Start of Block

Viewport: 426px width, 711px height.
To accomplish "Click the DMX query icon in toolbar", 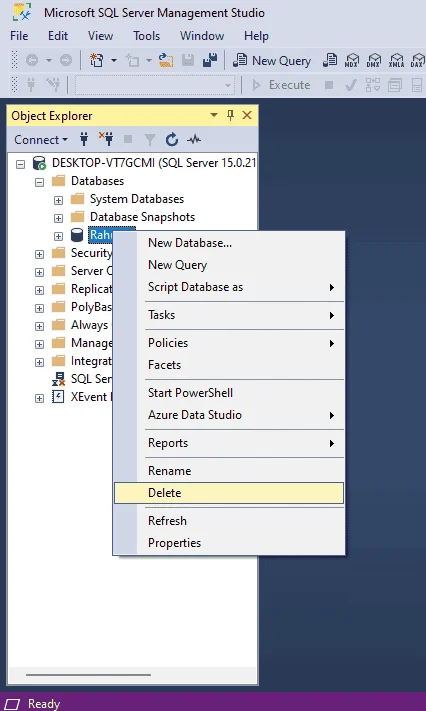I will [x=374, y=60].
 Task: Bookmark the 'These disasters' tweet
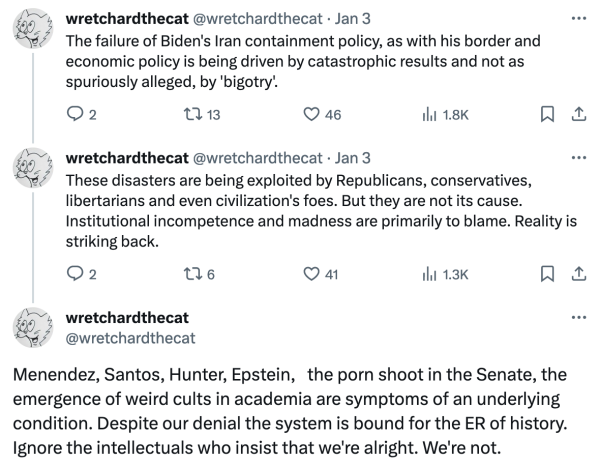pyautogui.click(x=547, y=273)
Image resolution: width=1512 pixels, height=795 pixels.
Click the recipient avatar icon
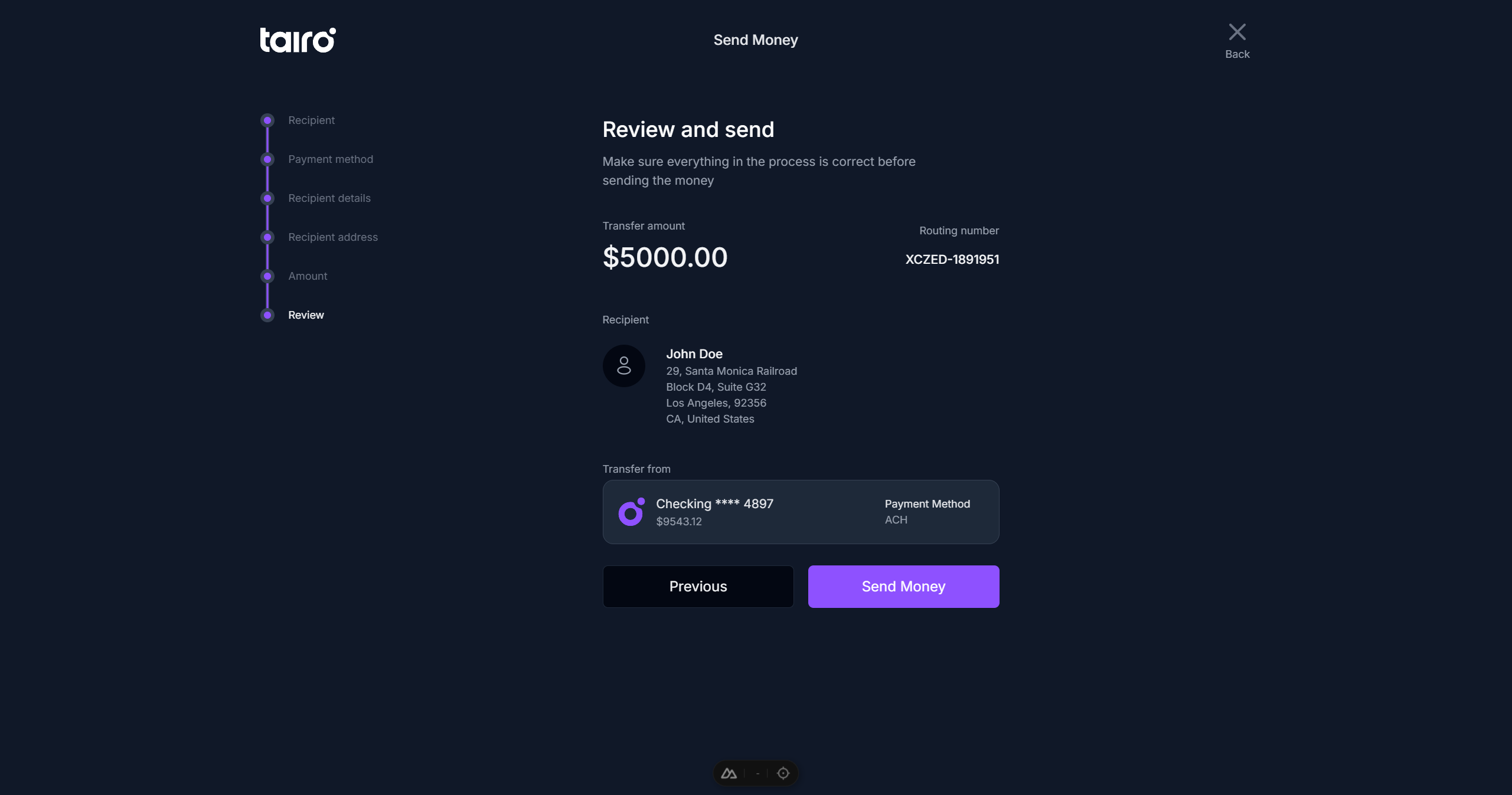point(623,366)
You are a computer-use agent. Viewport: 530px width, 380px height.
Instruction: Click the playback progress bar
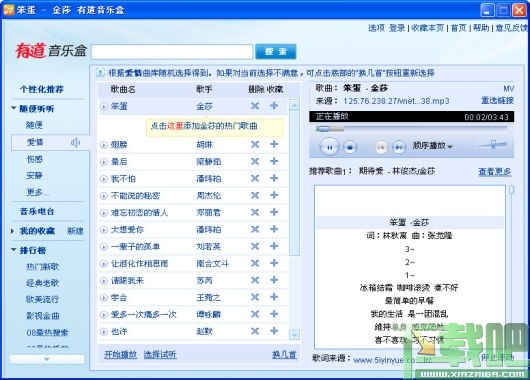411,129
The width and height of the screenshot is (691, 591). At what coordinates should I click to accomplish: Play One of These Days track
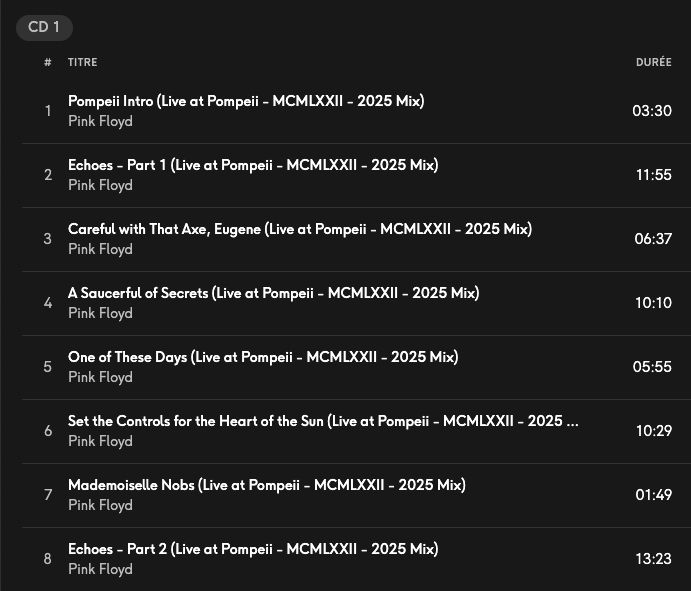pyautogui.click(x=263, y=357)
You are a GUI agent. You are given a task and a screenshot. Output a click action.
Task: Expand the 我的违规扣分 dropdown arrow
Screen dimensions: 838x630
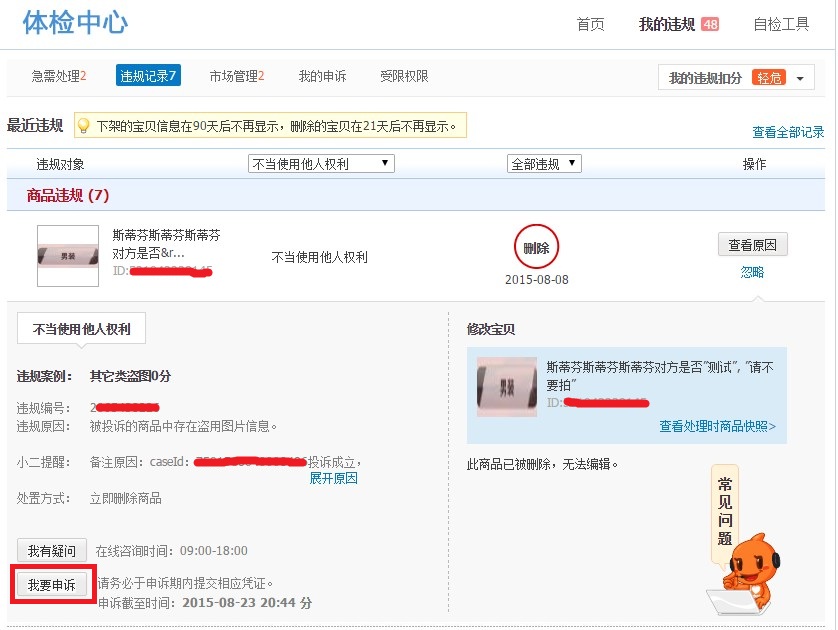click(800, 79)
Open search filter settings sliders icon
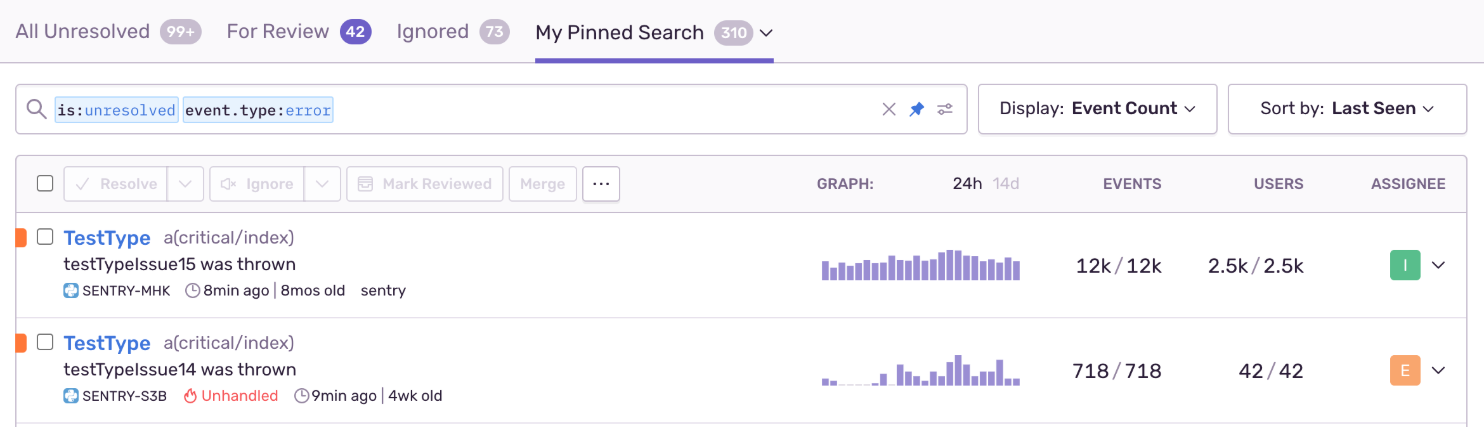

End of Block
Start of Block

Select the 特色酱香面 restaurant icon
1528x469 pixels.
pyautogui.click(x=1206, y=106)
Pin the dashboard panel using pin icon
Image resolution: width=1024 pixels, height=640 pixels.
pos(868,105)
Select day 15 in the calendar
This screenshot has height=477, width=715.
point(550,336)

End of Block
Start of Block

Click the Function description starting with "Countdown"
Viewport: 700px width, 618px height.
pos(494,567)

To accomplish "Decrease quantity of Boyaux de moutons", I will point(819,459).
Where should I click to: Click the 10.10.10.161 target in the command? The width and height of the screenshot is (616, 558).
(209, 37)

End of Block

=== Exercise ===
Among the records above, which lines hold the word "Select"? Copy each one.

=== Result for this exercise ===
Select the 特色酱香面 restaurant icon
Select day 15 in the calendar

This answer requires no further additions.